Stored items
▼
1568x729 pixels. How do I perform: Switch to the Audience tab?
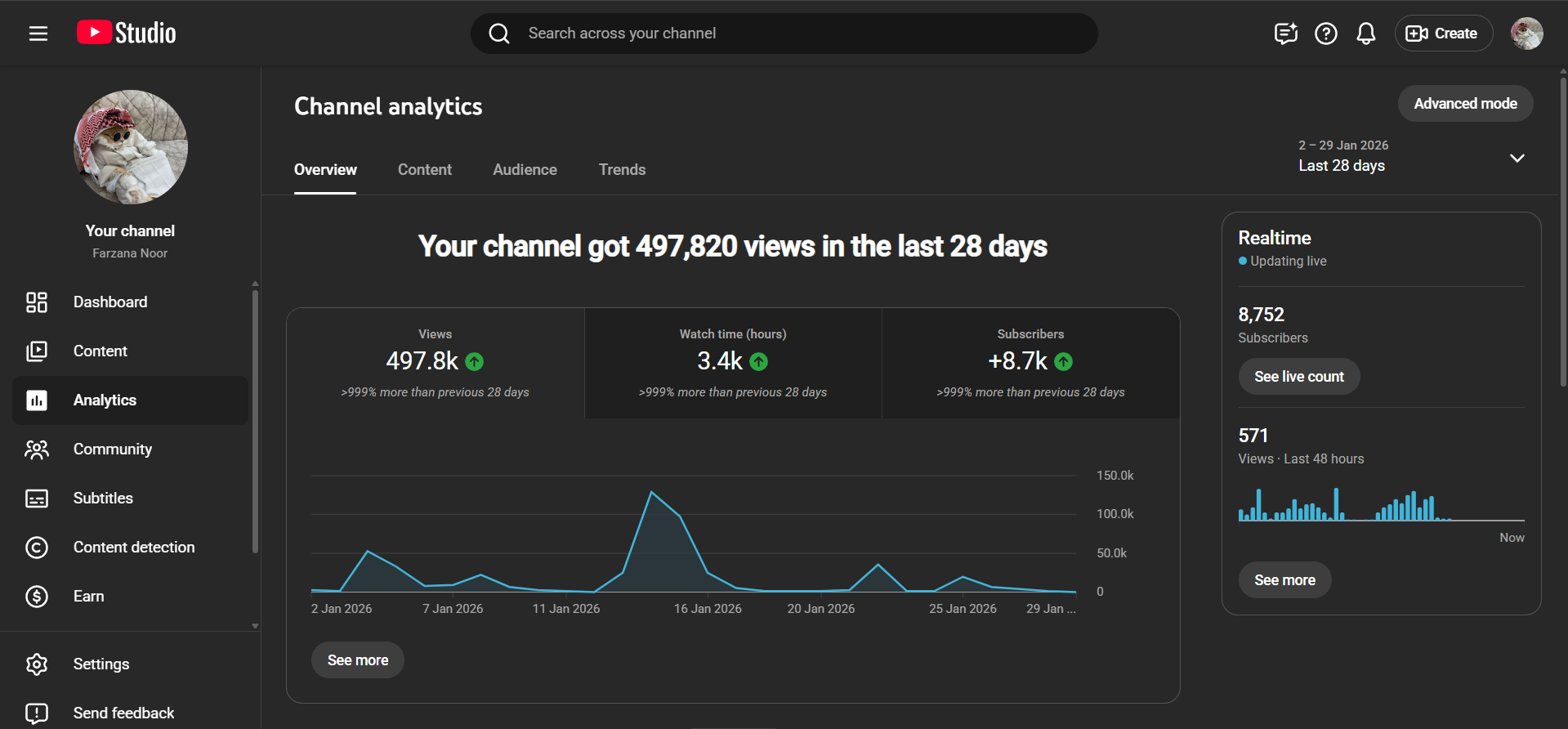525,170
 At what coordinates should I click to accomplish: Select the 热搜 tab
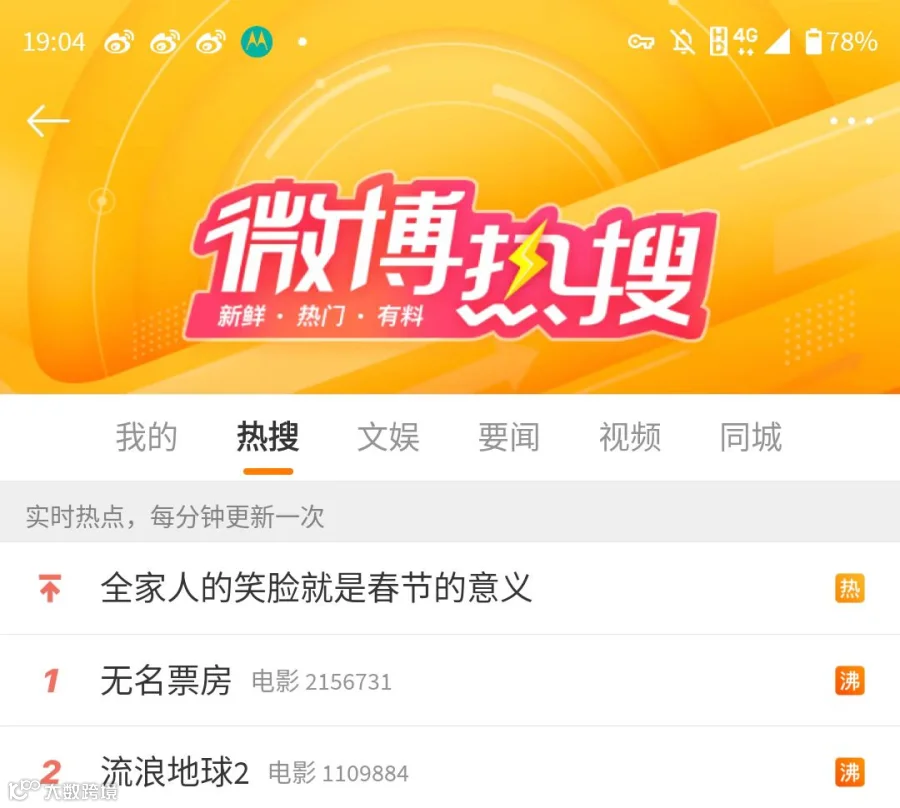tap(268, 437)
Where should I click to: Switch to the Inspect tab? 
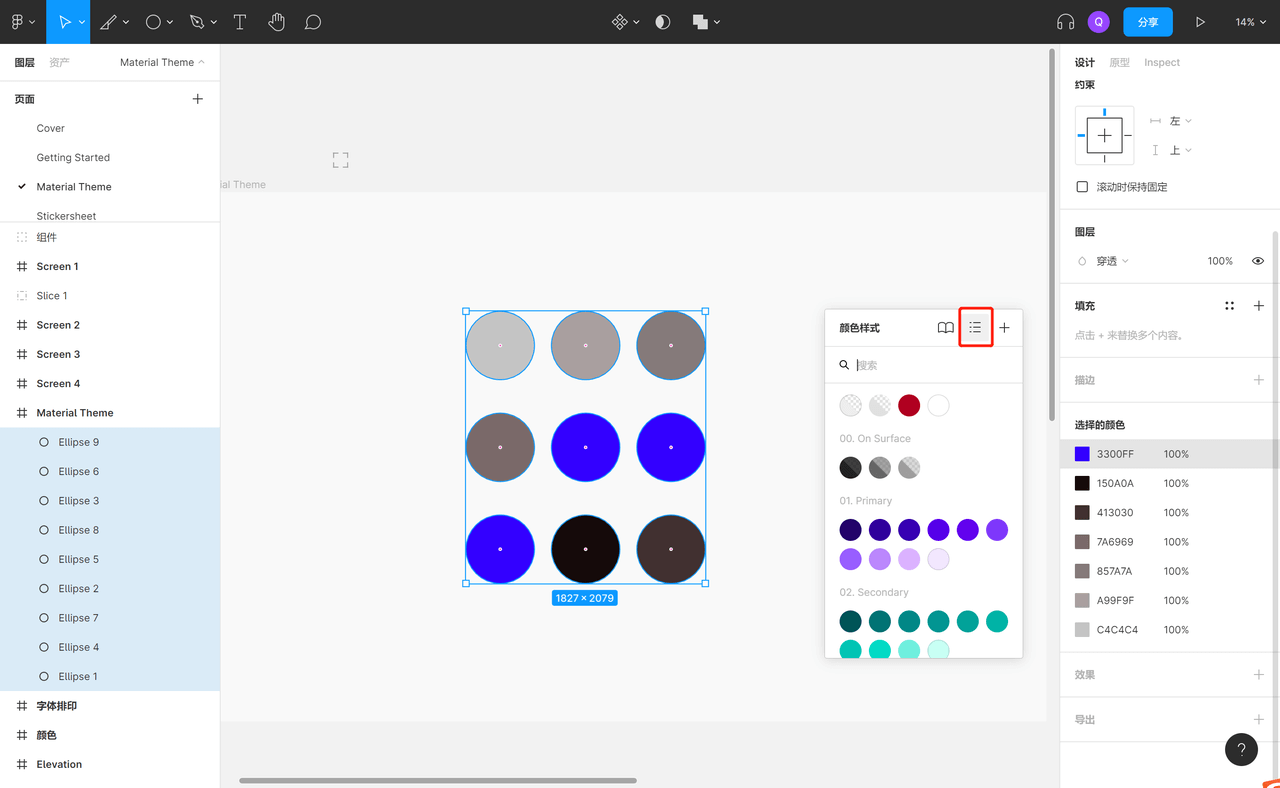point(1162,62)
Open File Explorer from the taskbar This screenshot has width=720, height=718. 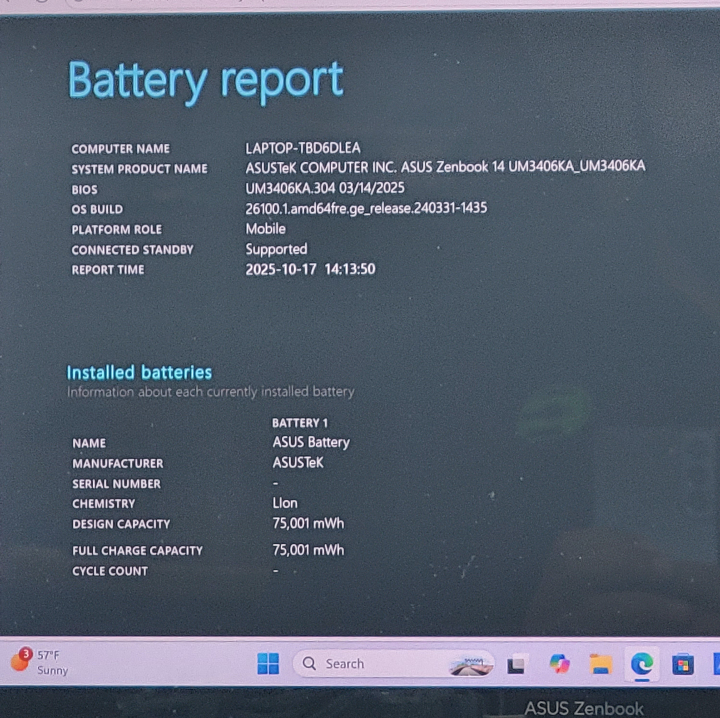pos(600,664)
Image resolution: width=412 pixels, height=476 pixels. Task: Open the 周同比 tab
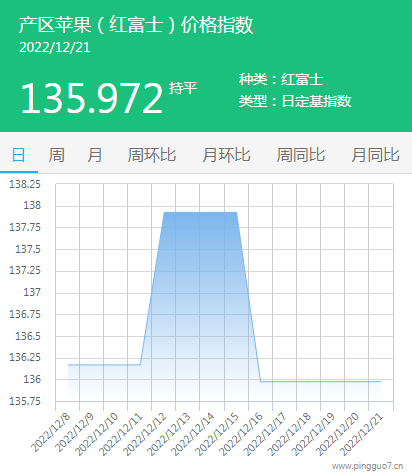(x=301, y=155)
▲
A word-for-word copy is needed of the lines from the line with "Image resolution: width=412" through the last line of the entries above, with both ends kept and the pictures dropped.

SOLUTION.
Image resolution: width=412 pixels, height=476 pixels. Task: Open the 周同比 tab
(x=301, y=155)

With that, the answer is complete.